== Record excerpts ==

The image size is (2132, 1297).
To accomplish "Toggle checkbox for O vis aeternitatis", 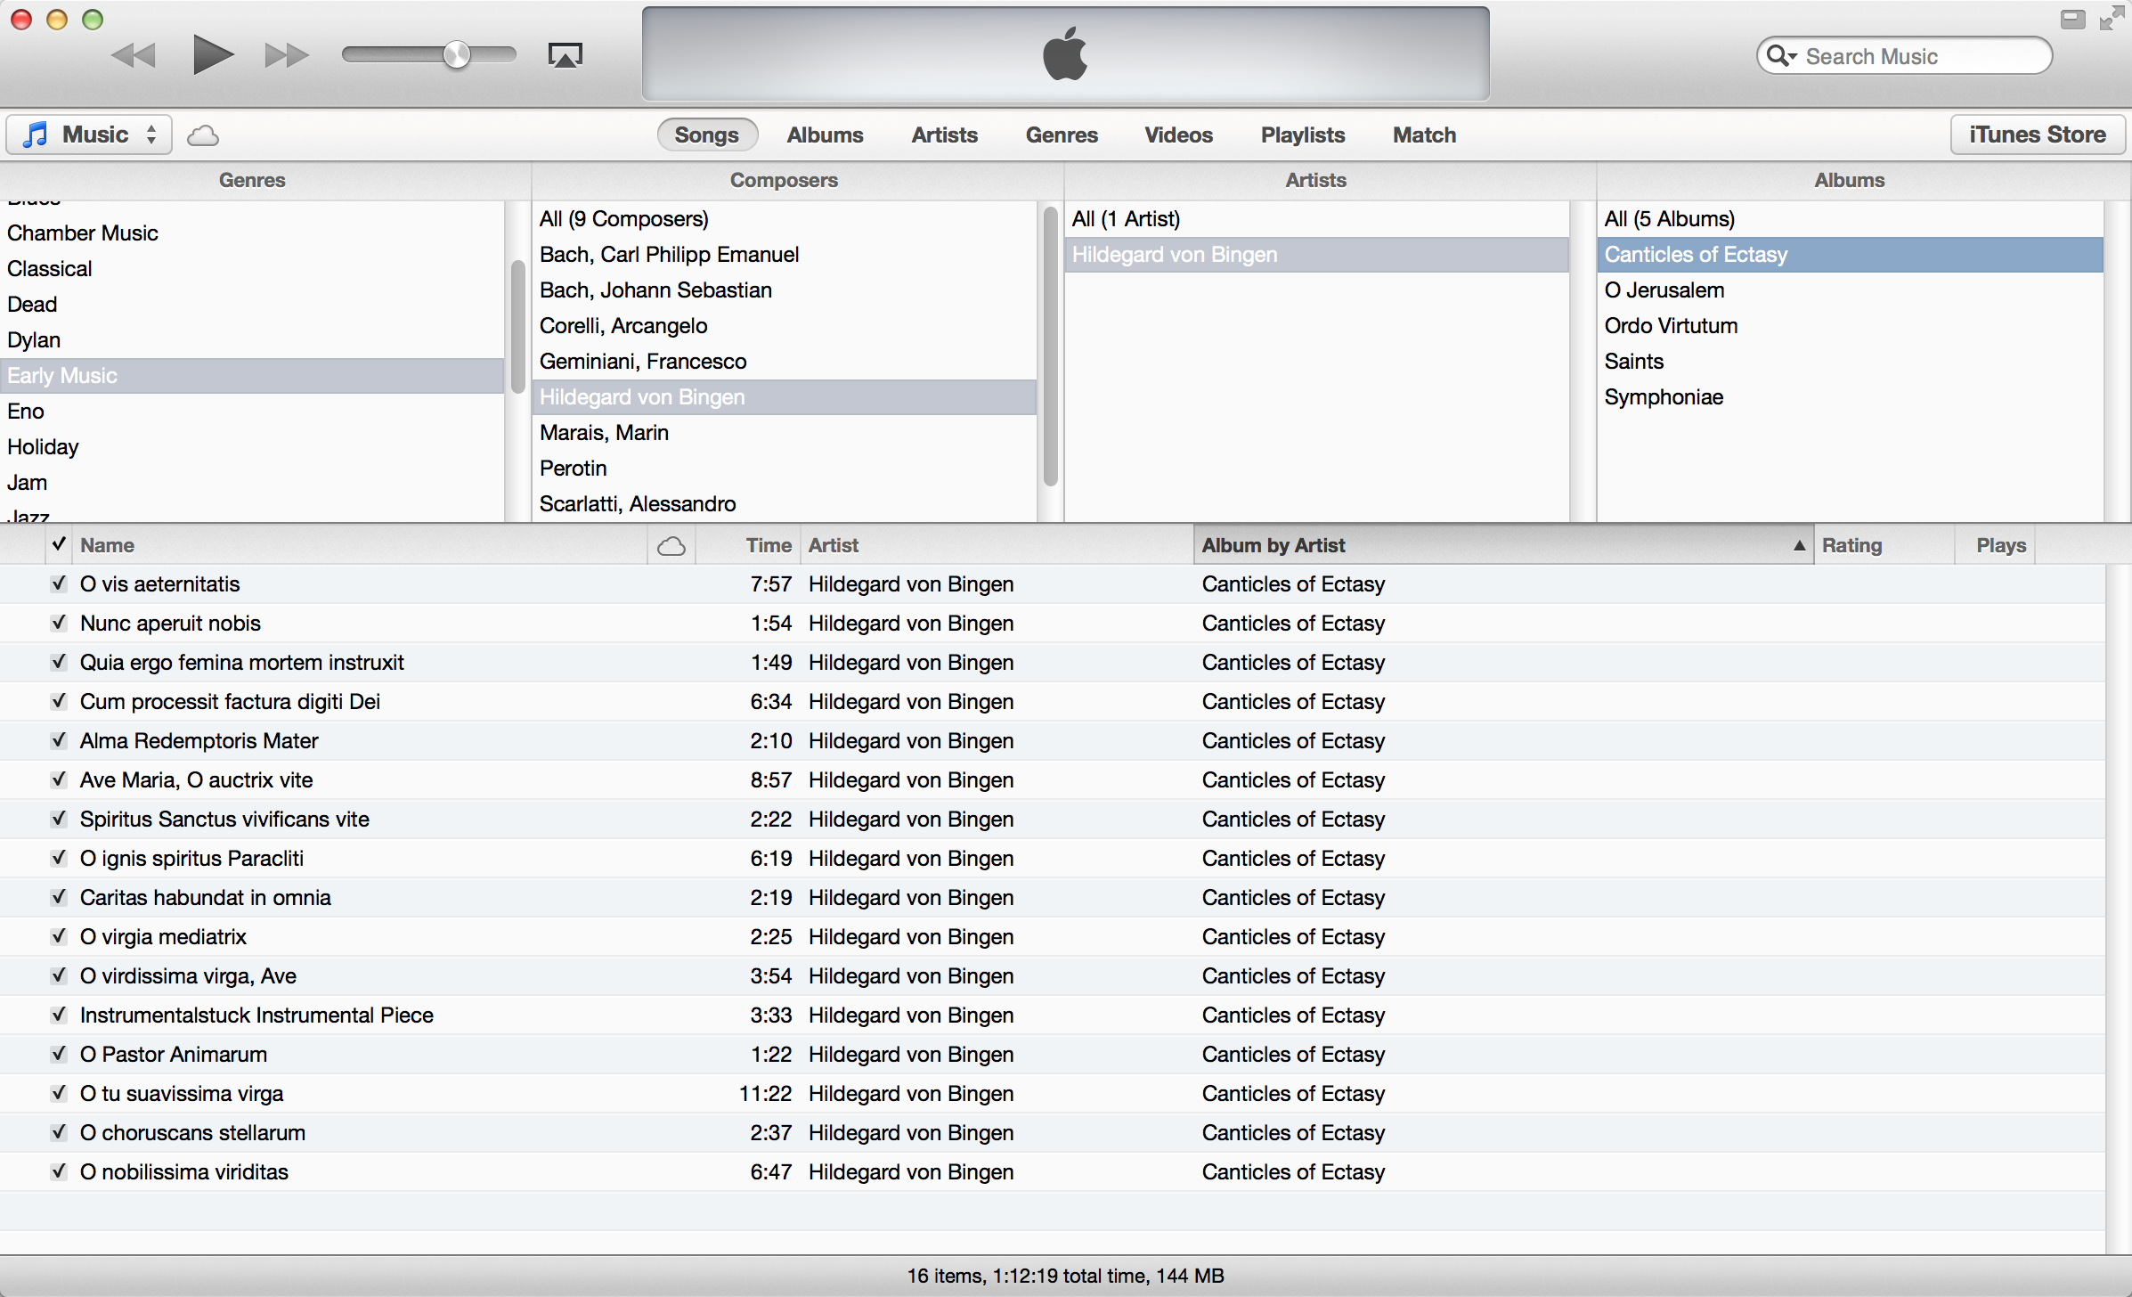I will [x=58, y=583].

==

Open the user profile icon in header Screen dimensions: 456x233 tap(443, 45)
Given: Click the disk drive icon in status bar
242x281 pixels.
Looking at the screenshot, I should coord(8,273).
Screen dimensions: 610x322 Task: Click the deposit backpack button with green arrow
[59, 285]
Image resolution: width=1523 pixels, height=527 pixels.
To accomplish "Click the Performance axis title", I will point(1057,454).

== What to do ==
Return the count of lines in the entries above that include the word "icon", without any added text.

== Result of the exercise ==
2